## What this task involves
Print the data below exactly, but only the lines from the one containing "Split clip with the split tool" down to the one containing "Image resolution: width=1568 pixels, height=760", inclusive.

[Records excerpted from a collection]
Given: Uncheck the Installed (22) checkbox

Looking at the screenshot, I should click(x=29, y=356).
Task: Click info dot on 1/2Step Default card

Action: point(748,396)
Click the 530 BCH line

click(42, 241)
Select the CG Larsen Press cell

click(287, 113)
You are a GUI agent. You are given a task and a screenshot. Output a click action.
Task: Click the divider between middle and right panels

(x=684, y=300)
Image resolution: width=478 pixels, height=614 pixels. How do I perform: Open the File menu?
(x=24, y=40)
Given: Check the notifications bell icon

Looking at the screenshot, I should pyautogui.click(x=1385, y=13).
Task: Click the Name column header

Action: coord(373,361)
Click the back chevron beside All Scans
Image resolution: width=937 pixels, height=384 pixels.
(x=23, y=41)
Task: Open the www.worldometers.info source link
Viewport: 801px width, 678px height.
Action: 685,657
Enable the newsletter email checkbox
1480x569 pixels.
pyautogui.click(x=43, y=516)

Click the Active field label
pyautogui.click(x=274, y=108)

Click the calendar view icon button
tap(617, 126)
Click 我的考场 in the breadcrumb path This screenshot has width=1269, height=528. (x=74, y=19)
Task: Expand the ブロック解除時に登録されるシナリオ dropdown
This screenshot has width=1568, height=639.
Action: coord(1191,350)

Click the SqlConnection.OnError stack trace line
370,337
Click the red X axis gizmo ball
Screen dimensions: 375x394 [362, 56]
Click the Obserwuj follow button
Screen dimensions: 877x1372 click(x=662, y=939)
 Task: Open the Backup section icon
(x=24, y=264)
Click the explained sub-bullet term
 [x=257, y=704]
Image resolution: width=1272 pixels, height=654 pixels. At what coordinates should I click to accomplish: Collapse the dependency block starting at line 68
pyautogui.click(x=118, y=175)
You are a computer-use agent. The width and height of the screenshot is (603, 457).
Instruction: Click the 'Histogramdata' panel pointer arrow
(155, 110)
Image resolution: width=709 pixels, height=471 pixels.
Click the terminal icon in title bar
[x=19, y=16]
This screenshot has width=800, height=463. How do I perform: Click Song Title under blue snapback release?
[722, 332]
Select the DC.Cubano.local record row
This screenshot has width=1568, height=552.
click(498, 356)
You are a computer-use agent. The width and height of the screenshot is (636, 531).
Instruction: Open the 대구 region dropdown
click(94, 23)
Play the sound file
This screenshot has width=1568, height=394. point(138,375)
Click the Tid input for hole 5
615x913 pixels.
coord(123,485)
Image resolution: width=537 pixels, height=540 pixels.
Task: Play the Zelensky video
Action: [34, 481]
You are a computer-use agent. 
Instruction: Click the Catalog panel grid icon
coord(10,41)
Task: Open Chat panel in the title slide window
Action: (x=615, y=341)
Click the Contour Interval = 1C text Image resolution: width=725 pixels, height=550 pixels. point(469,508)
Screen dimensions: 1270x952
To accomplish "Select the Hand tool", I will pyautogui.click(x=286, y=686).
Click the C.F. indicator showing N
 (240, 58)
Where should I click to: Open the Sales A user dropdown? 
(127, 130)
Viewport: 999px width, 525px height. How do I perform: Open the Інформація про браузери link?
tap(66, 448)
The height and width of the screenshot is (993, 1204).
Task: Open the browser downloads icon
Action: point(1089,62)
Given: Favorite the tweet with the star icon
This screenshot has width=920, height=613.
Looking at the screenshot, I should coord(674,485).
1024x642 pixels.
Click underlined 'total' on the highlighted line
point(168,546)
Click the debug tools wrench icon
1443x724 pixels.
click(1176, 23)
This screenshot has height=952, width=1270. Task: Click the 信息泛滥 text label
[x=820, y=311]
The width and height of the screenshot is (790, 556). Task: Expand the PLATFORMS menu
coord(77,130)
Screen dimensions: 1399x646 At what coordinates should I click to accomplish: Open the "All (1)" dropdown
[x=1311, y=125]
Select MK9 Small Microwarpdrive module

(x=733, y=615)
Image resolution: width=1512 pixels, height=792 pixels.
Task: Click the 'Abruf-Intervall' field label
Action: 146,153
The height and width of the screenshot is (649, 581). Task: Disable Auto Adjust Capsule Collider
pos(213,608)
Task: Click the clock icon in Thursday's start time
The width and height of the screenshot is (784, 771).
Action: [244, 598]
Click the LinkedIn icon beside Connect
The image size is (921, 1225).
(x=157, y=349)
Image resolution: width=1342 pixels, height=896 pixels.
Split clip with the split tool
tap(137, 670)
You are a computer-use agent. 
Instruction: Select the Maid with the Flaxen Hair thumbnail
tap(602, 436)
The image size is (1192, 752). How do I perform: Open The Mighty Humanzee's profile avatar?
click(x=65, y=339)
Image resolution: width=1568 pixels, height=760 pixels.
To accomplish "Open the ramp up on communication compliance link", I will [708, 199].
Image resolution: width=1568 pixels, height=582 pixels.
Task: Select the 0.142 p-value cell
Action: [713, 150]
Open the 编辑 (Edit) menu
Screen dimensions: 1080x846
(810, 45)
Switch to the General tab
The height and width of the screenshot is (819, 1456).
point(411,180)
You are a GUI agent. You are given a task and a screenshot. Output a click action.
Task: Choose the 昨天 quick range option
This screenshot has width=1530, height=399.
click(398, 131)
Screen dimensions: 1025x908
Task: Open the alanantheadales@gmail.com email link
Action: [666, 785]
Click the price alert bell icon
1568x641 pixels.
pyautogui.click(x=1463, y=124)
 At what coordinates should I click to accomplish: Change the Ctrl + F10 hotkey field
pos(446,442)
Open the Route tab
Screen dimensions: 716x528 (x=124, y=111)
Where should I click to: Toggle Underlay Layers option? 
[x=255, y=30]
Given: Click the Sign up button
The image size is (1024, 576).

## Result
Split clip with the split tool
tap(137, 670)
You are a computer-use agent. 
Instruction: Select the Maid with the Flaxen Hair thumbnail
tap(602, 436)
The image size is (1192, 752). How do I perform: Open The Mighty Humanzee's profile avatar?
click(x=65, y=339)
Image resolution: width=1568 pixels, height=760 pixels.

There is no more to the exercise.